現代のモスクワ。ナイトウォッチのアントンは闇の異種ヴァンパイアが狙う少年イゴールを保護すべく地下鉄に乗り込む。そこでアントンは頭上に空気が渦巻く女を目撃する。その女こそ光と闇の最終戦争の前兆となる”災いを招く乙女”であった。伝説では、彼女が現れた時、”偉大なる異種”が出現する。その者が選んだ方の勢力が勝利する。果たして”偉大なる異種”は光と闇どちらを選ぶのだろうか。
本作は光と闇の戦いを描いたダーク・ファンタジー三部作の第一部。今後、第二部『デイ・ウォッチ』、第三部『ダスク・ウォッチ』と壮大なサーガを形成していく。
本作の世界観はとにかく独創的で、暗く、陰湿で、そして血生臭い、その上、蝿や蚊がブンブン飛び回ってたりもする。そんなダークな作品のため、日本公開は当初予定されてなかったらしいのだが、『ナイト・ウォッチ/NOCHNOI DOZOR』を是非劇場で見たいという人達が署名活動などを行い、無事日本で公開されることに。

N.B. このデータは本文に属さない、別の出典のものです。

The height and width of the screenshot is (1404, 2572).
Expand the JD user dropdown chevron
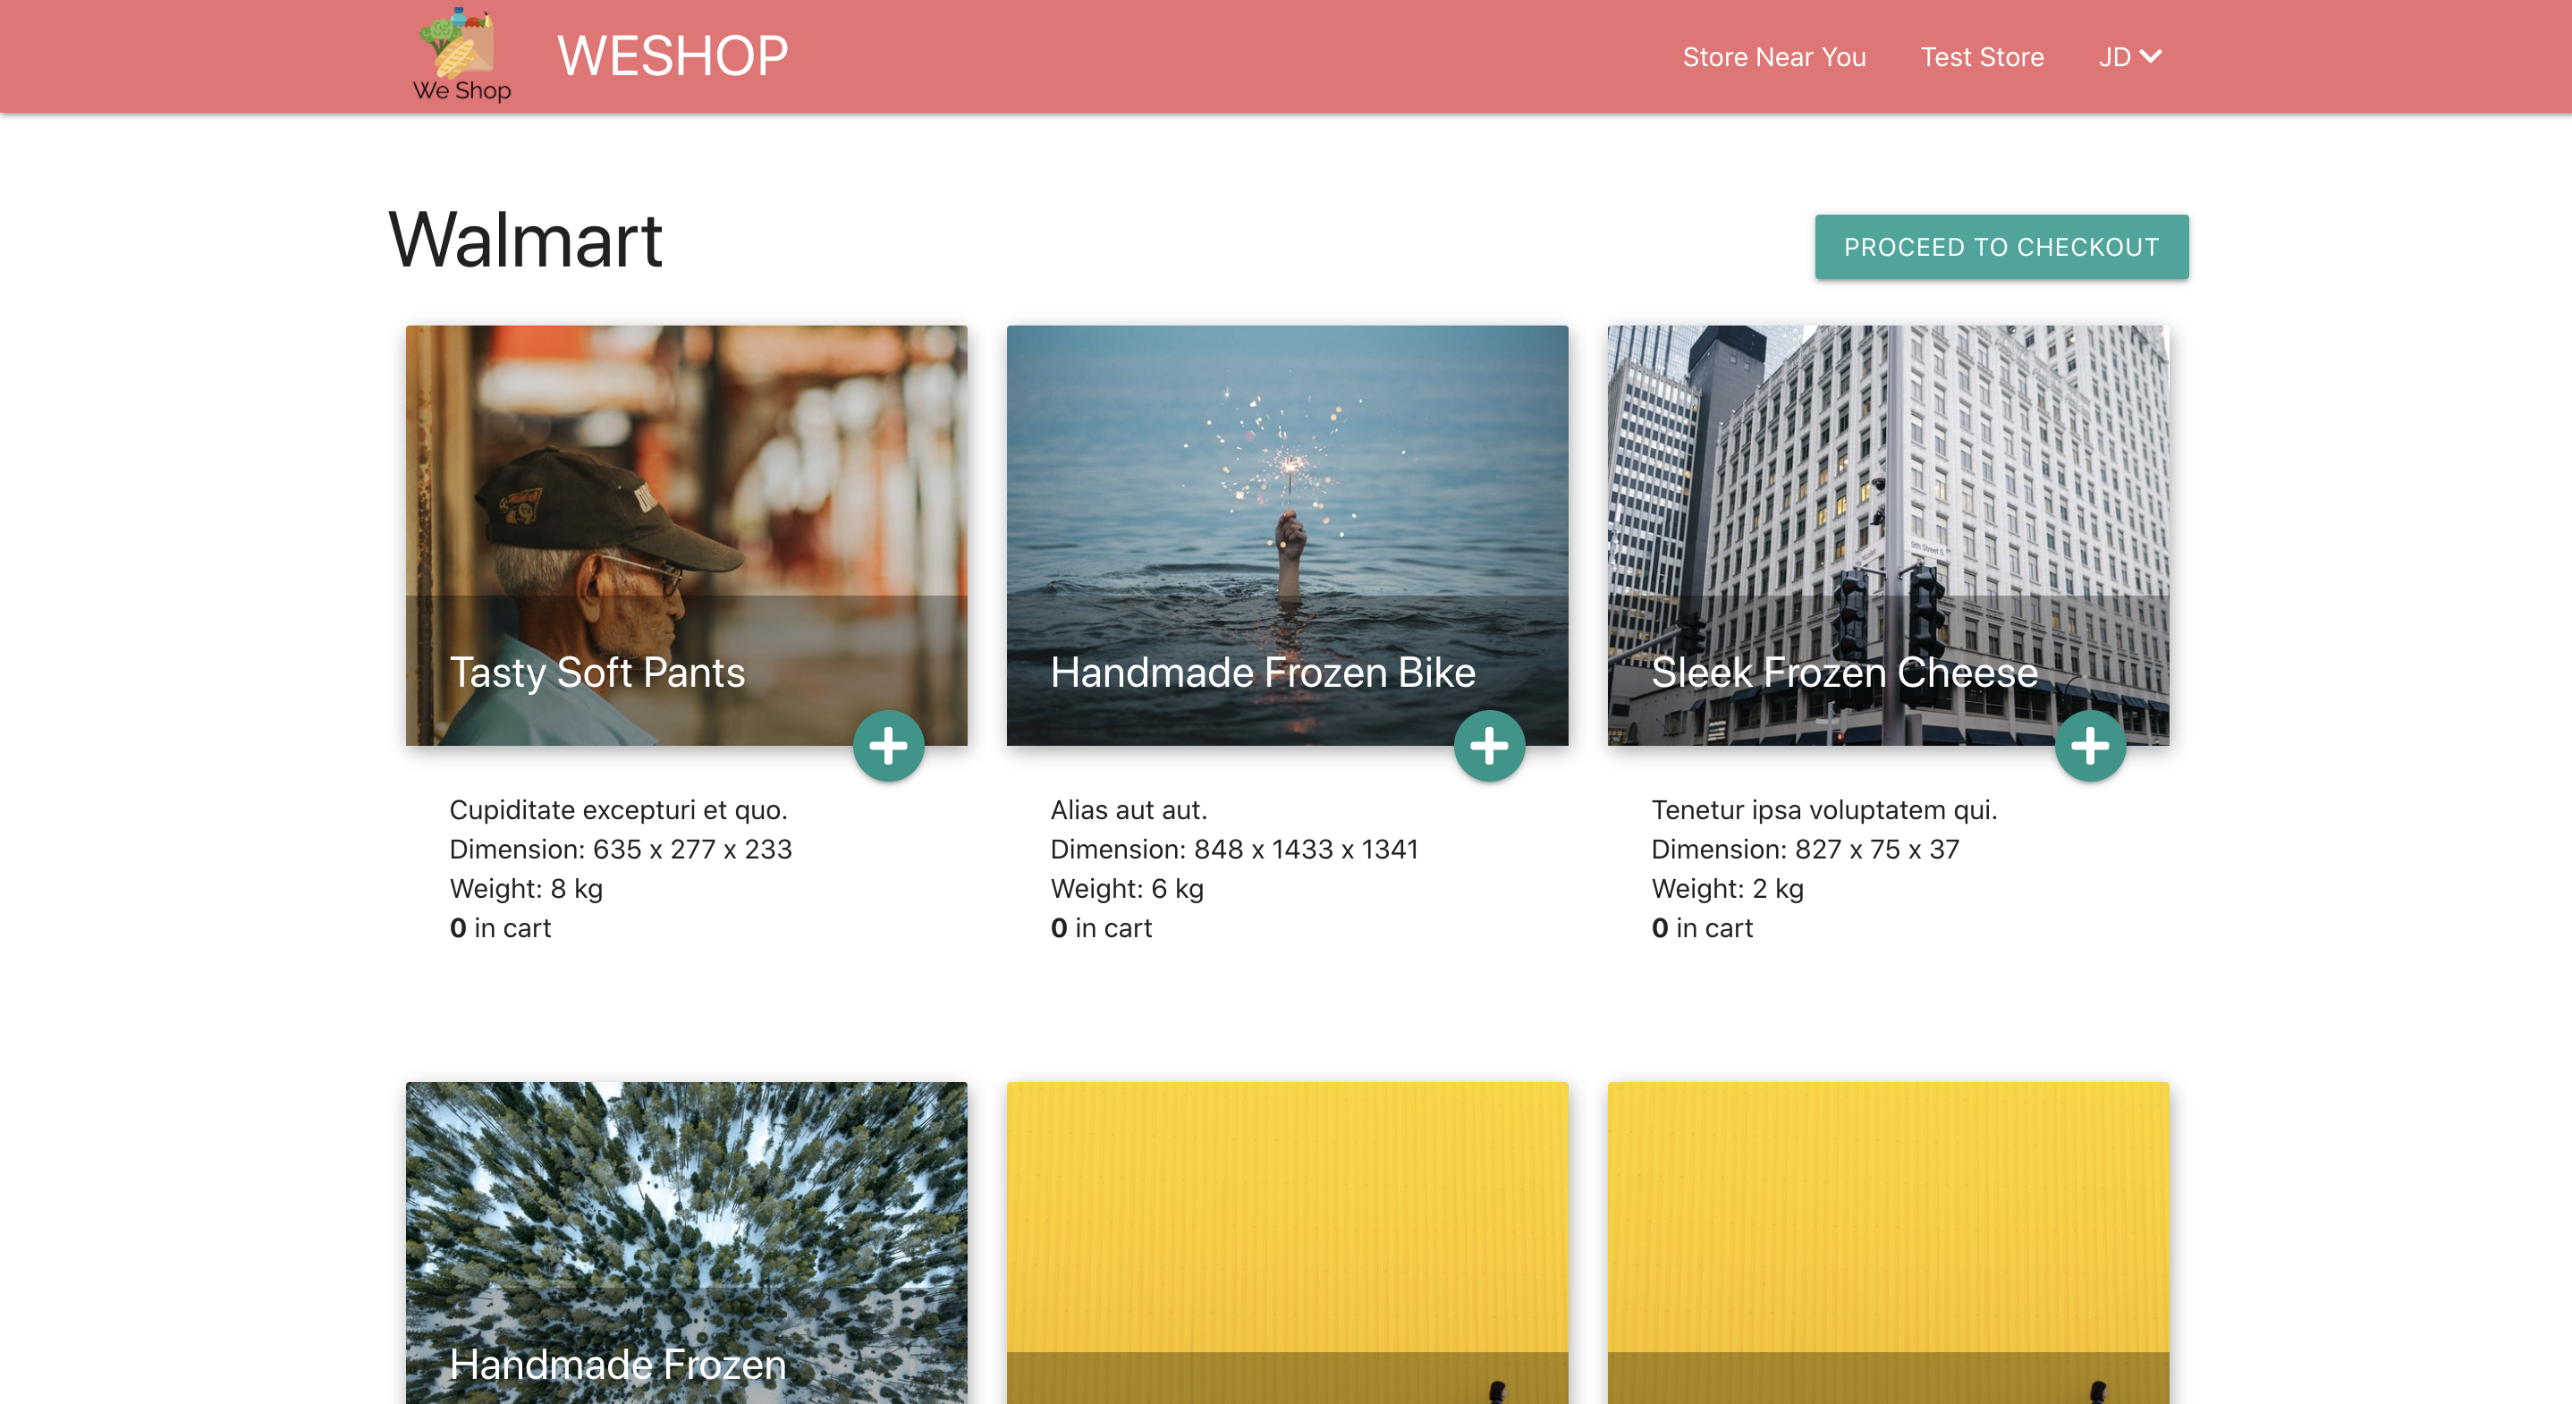(2151, 56)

ハリウッド作品と比べると遥かに低予算な400万ドルの制作費だが、それを打ち破るべく色々なアイデアが詰め込まれている。予算の割に良く出来てるVFX、凄いスピードのカット割、そして新たな表現として、字幕が面白い。まるでコミックの擬音などのように映像にマッチするよう工夫されている。頭の中にささやきかける声の字幕は煙のように消えたり、大声を出すシーンでは大きな字幕が出たり等々。本作はオフィシャルサイトの予告編も実験的で、なんと本編115分を2分に凝縮して全部見せてしまうという荒業を敢行している。
ハリウッド映画へのオマージュとロシア的新要素が混合されて、新たなロシアン・ムーヴィーが生まれた。タランティーノやダニー・ボイルが大絶賛したティムール・ベクマンベトフの才能は正に本物だ。今後もロシアから目が離せない!